Задания:
(A) Перепечатайте из текста о Чиже отрывок между словами «Чиж был уже» и «следствие этого метода.)», включая их.
(B) Что, согласно тексту о Чиже, он выучил, чтобы перекладывать аккордеонные партии на гитару?
(C) Продолжите текст о Чиже, начиная сразу после его последнего предложения.

Текст документа:
::::
Чиж был уже знаком с нотами и поэтому не тыкался в струны, как слепой котенок. Он выучил гитарную аппликатуру и стал «перекладывать» на гитару любые, даже самые сложные аккордеонные партии. (Его теплые, «с завитушками», гитарные соло — прямое следствие этого метода.)
— Я помню, как Серега начинал, и считаю, что именно в гитаре он добился наилучших результатов и просто ошеломляющего прогресса, — говорит Михаил Климешов, его приятель по училищу. — Подозреваю, что некоторые гитарные школы, которые гуляли по училищу, он «передрал», переплавил, что-то оттуда выцепил. А самое главное, такое количество информации, которую он через себя пропустил, — для этого у многих людей жизни не хватит...
— И весь первый курс меня, как ни странно, совершенно не интересовали барышни, — утверждает Чиж. — Мне было не до них. Нет, у меня был краткосрочный романчик, в месяц длиной. А всё остальное время я жил музыкой.
::::
Извлечённые данные:
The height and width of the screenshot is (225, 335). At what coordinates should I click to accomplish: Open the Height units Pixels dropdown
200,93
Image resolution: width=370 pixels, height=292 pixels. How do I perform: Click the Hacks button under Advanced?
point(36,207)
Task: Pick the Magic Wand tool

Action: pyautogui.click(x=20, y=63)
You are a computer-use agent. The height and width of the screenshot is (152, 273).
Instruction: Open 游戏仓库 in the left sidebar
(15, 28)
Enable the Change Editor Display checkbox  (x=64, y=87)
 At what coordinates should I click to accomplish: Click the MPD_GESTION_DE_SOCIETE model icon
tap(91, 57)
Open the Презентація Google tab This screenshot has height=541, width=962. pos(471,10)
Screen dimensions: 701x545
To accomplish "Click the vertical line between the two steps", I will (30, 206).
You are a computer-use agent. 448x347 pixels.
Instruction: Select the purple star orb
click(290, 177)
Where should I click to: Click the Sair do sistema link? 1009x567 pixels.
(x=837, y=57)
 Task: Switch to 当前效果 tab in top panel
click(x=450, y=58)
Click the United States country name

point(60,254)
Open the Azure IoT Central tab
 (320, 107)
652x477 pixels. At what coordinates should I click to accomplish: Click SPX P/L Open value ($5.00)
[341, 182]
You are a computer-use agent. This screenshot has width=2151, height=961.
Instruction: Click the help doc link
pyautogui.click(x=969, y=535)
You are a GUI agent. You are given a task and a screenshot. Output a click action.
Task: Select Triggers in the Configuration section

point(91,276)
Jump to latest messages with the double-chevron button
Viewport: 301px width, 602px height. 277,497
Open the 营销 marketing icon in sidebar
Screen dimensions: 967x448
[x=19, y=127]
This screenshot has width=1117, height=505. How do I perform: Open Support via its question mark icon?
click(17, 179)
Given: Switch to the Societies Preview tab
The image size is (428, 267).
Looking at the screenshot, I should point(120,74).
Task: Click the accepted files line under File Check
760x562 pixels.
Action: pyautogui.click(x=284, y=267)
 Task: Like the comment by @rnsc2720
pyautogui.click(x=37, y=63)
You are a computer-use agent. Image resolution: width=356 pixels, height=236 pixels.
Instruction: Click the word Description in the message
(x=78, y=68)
::::
Ответы по заданиям:
(A)
Чиж был уже знаком с нотами и поэтому не тыкался в струны, как слепой котенок. Он выучил гитарную аппликатуру и стал «перекладывать» на гитару любые, даже самые сложные аккордеонные партии. (Его теплые, «с завитушками», гитарные соло — прямое следствие этого метода.)

(B) Гитарную аппликатуру.

(C)
Впрочем, чтоб не прослыть «ботаником», Чиж записался в секцию тяжелой атлетики. Эксперимент завершился, когда он чуть не вывернул руки: поднимал штангу, не удержал равновесие, и руки повело назад. «Чтоб я тебя больше не видел в спортзале! — рявкнул тренер. — Ты же аккордеонист!» Это была первая, но не последняя попытка Чижа приобщиться к спорту: «У меня уже засвербило, и я пошел играть в баскетбол. Пока мне не сказали: “Ты что, дурак? Хочешь пальцы себе выбить?..”»
В конце первого курса Чижа ожидало новое потрясение. Сначала ему в руки попала книга Алексея Баташева «Советский джаз». Небольшого объема, всего 165 страничек, она вместила всю историю джаза в СССР за пятьдесят лет. Если читать между строк (что было, в общем, нетрудно), то выходило, что именно джазмены были нашим первым андеграундом. Их запрещали, давили, шельмовали («От саксофона до ножа — один шаг!»), они были вынуждены развлекать публику в ресторанах, но всё равно остались верны музыке, которую любили. Было чему завидовать: те, кто не сдался, делали то, что хотели.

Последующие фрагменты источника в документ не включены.